The United States on Friday vetoed a resolution by the United Nations Security Council that demanded Israel stop its defense against Hamas, and create what the council imagined would be a permanent cease-fire.
The resolution needed nine votes in favor and no vetoes from any of the five permanent members, which include the United States, Russia, China, France, and Great Britain.
Thirteen members of the council, including Japan and permanent member France, approved the resolution, offered by United Arab Emirates and which had 98 sponsor nations as signatories; Great Britain abstained.
The U.S. has agreed with Israel’s position that unless Hamas is dismantled, there will never be an end to the conflict, which started when Hamas terrorists made a surprise attack on Israel on Oct. 7, killing 1,200 Israelis. The Israeli military response has been overwhelming and there is clearly a humanitarian crisis in Gaza among the civilian population, as food and fuel is running low and as much of Gaza has been razed.

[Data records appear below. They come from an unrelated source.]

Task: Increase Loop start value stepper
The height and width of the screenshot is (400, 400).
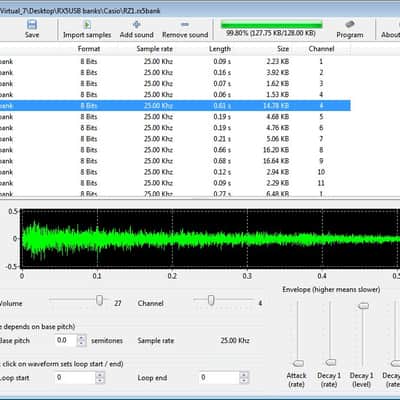Action: coord(100,375)
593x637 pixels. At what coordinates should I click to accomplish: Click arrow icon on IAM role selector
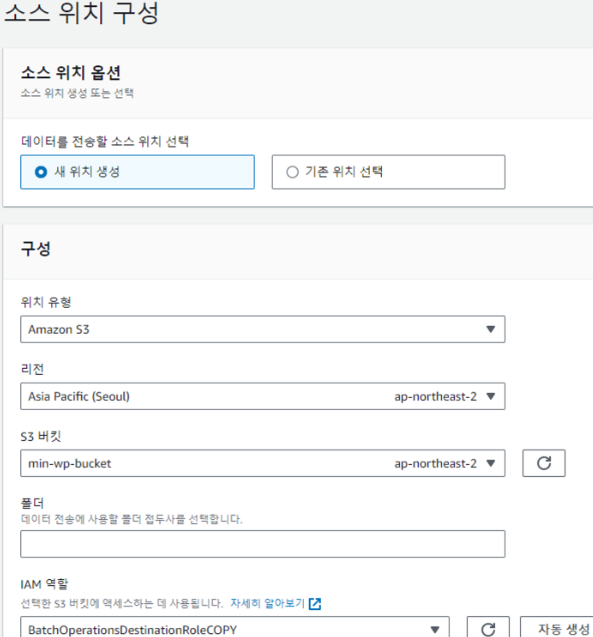435,630
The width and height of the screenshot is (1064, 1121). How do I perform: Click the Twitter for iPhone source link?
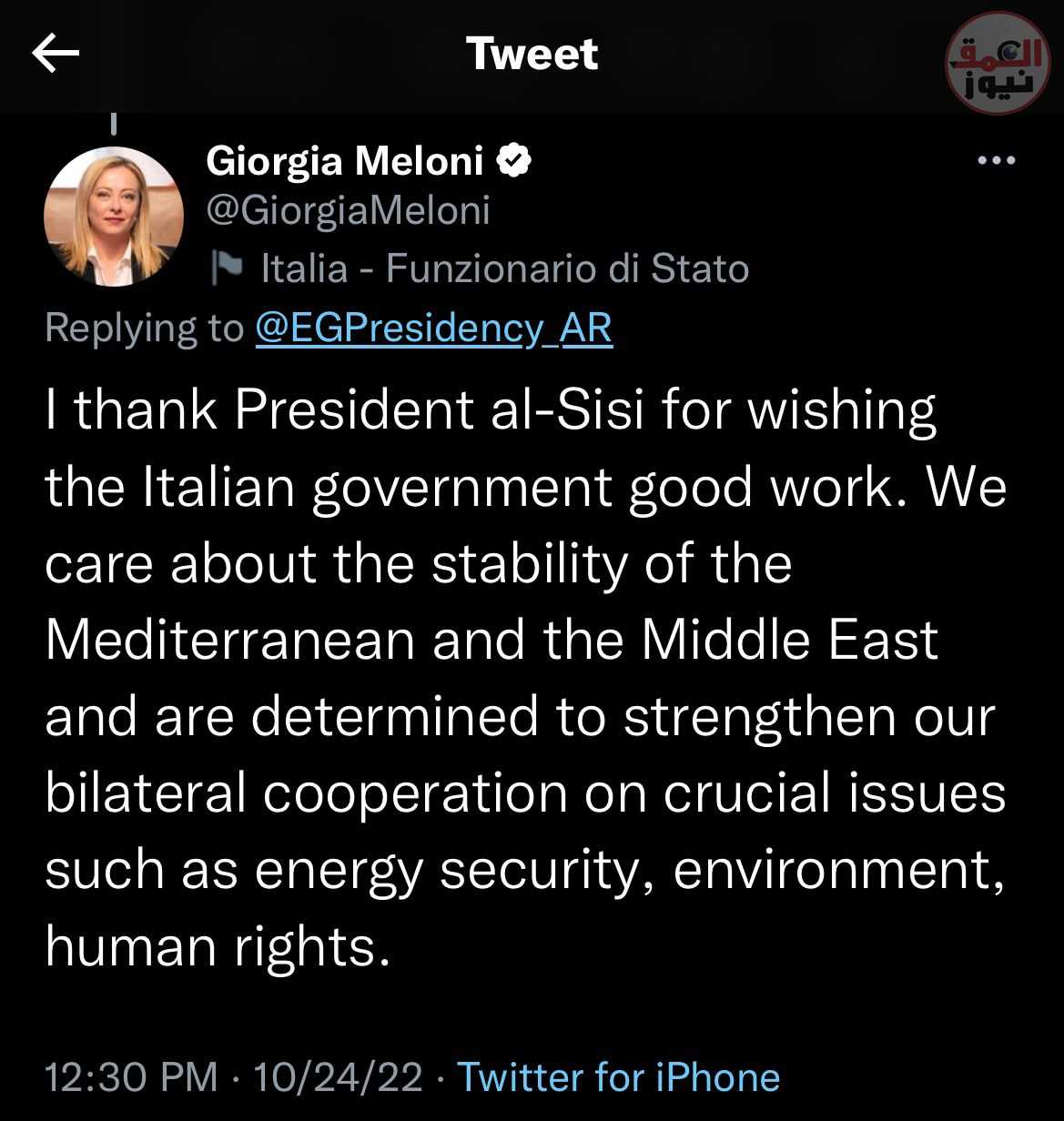[618, 1077]
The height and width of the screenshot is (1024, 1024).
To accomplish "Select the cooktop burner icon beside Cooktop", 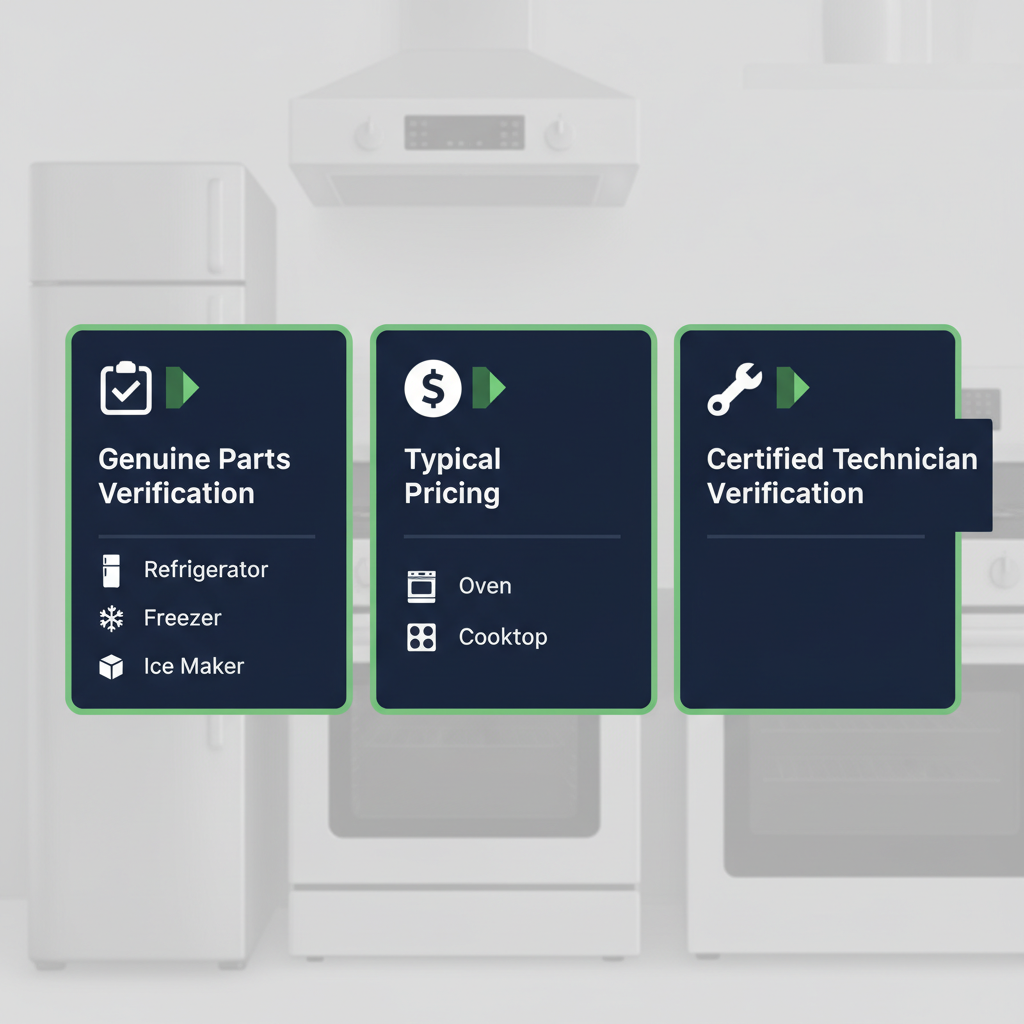I will pos(421,636).
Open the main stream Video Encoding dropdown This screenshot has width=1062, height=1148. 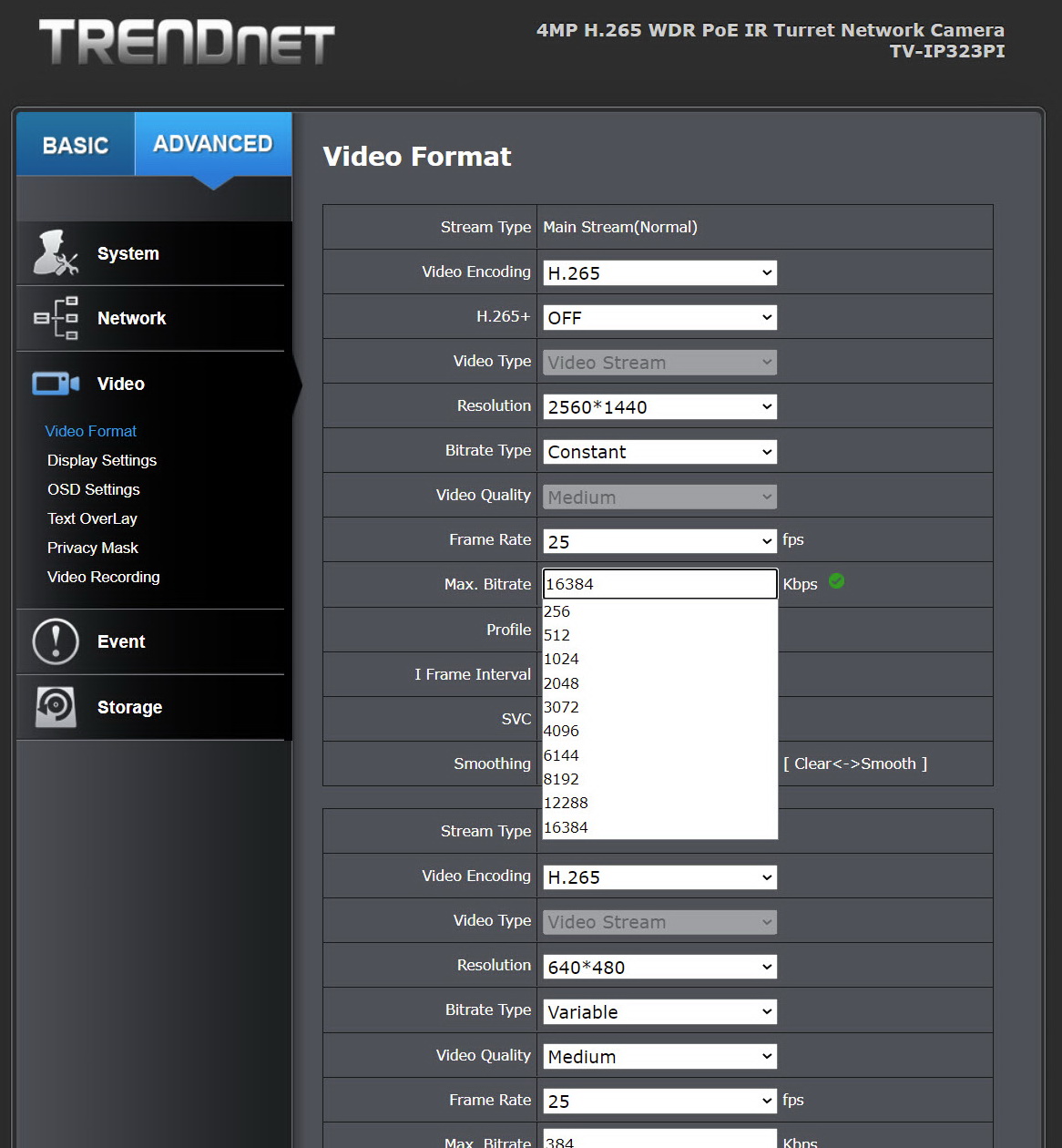(x=660, y=272)
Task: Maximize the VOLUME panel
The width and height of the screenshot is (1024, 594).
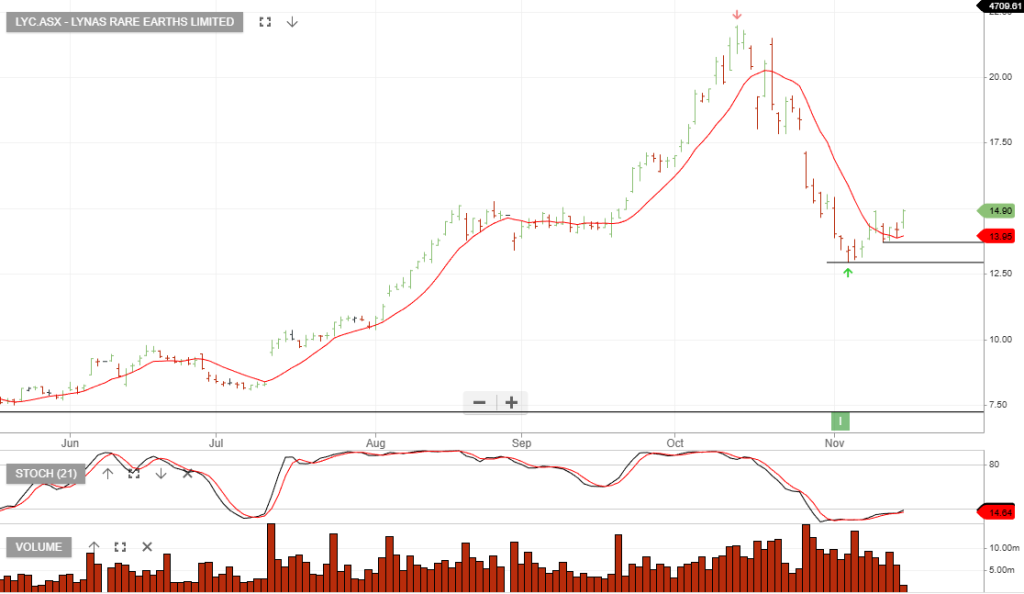Action: 120,547
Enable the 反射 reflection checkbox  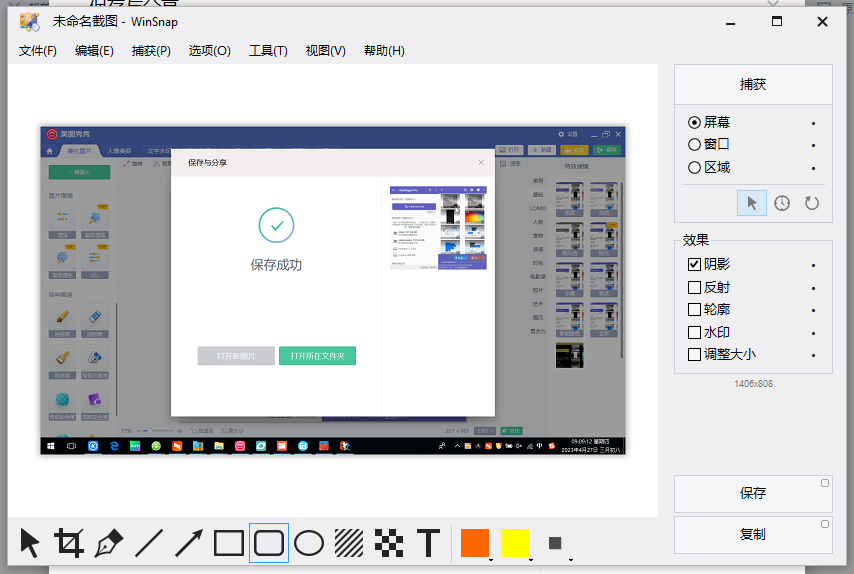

The resolution not only demanded an immediate humanitarian ceasefire, and the immediate and unconditional release of hostages, it did not condemn the terror attacks perpetrated by Hamas.
It was the third time the U.S. has vetoed the security council’s call for an immediate cease fire. The vote came after United Nations Secretary-General Antonio Guterres sent a letter to the Security Council warning that the Gaza war has the possibility of becoming a global threat and calling for a vote.